Nas mulheres jovens, e mesmo naquelas acima de 40 anos, em que a glândula mamária é densa (predomínio de tecido glandular em relação ao tecido adiposo) a ultrassonografia se sobressai. Acima dos 40 anos, dependendo do achado mamográfico a ultrassonografia é realizada de forma complementar para se estudar melhor a alteração identificada na mamografia.

A ultrassonografia ao identificar uma lesão na mama avalia o que se chama critérios de benignidade e de malignidade, e em se tratando de câncer os critérios que podem chamar a atenção são: irregularidade dos contornos no nódulo, crescimento vertical maior que o horizontal (altura maior que a largura), acentuada hipoecogenicidade (imagem escura no ultrassom), sombra acústica posterior, espessamento de tecido adjacente ao nódulo, presença de microcalcificações, vascularização aumentada no interior da lesão, evidências de linfonodomegalia na região axilar e espessamento da pele.

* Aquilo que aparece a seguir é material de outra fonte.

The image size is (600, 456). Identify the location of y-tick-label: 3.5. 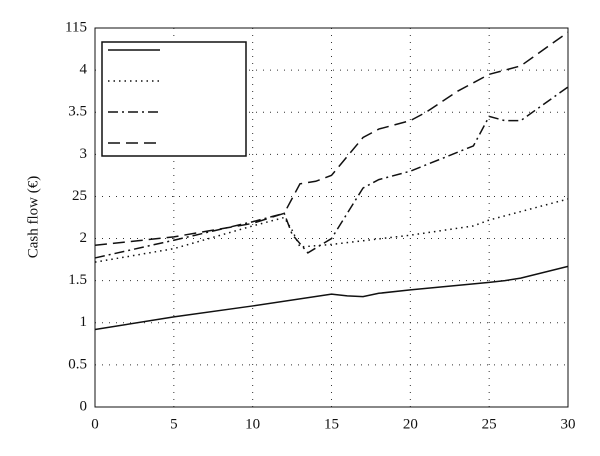
(78, 112).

Ao se averiguar todas as características de uma lesão na mama, tal lesão é classificada segundo o estudo conhecido como BI-RADS, termo em inglês que significa Relatório de Imaginologia Mamária e Sistema de Dados. Tal classificação foi criada inicialmente para a mamografia e posteriormente estendida à ultrassonografia e também à ressonância magnética, com o objetivo de padronizar os relatórios para que todos os médicos “falassem a mesma língua” no que diz repeito à avaliação mamária, e assim, facilitar o diagnóstico e a conduta frente a uma lesão na mama. Baseado nesses dados o BI-RADS classifica as alterações mamárias nos seguintes grupos:

– Categoria 0:  necessita avaliação adicional, seja com ressonância magnética ou mesmo com mamografia nos casos em que tal exame não tenha sido realizado.

– Categoria 1: exame completamente normal.

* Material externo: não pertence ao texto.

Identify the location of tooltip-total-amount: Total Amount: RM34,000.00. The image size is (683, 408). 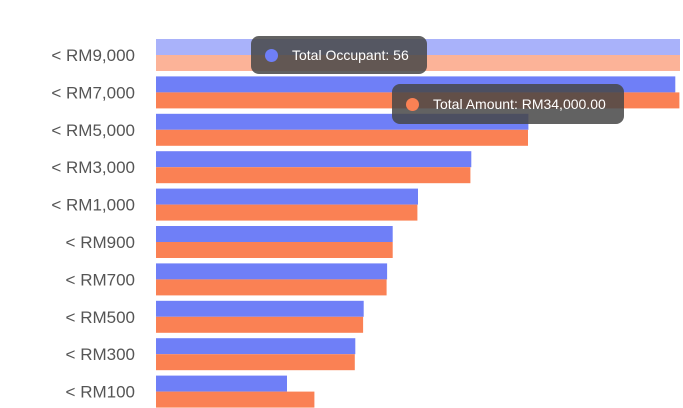
(508, 104).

– Categoria 2: achados benignos como o cisto simples, o cisto oleoso, lipoma, fibroadenolipoma, calcificações grosseiras, etc.

– Categoria 3: provavelmente benigno. Os achados dão quase certeza de benignidade, porém devido à possibilidade muito pequena de malignidade faz-se prudente o acompanhamento a intervalos menores de tempo.

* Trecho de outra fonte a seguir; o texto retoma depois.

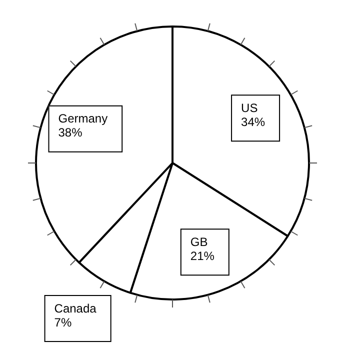 The width and height of the screenshot is (337, 343). Describe the element at coordinates (76, 308) in the screenshot. I see `slice-label: Canada` at that location.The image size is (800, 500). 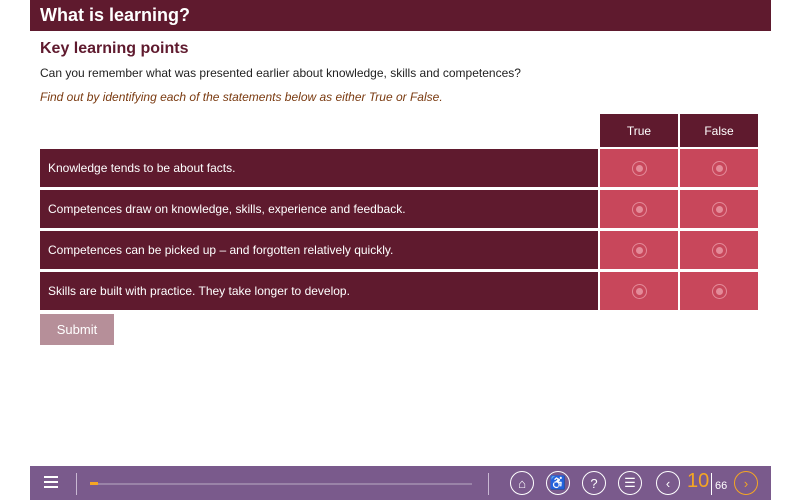 I want to click on notes-icon: ☰, so click(x=630, y=483).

– Categoria 4: anormalidade suspeita, tornando-se necessária investigação adicional invasiva com punção ou biópsia. Essa categoria foi subdividida em 3 subgrupos:

4a – lesão com pouquíssima chance de malignidade. Poderia ser classificada como classe 3, porém o examinador considera prudente a realização de punção ou biópsia.

4b – lesão com moderada possibilidade de malignidade.

4c – lesão com maior possibilidade de malignidade.

– Categoria 5: altamente sugestivo de malignidade.

– Categoria 6: lesão já sabidamente diagnosticada como câncer, porém em acompanhamento para avaliação adicional à procura de maiores informações.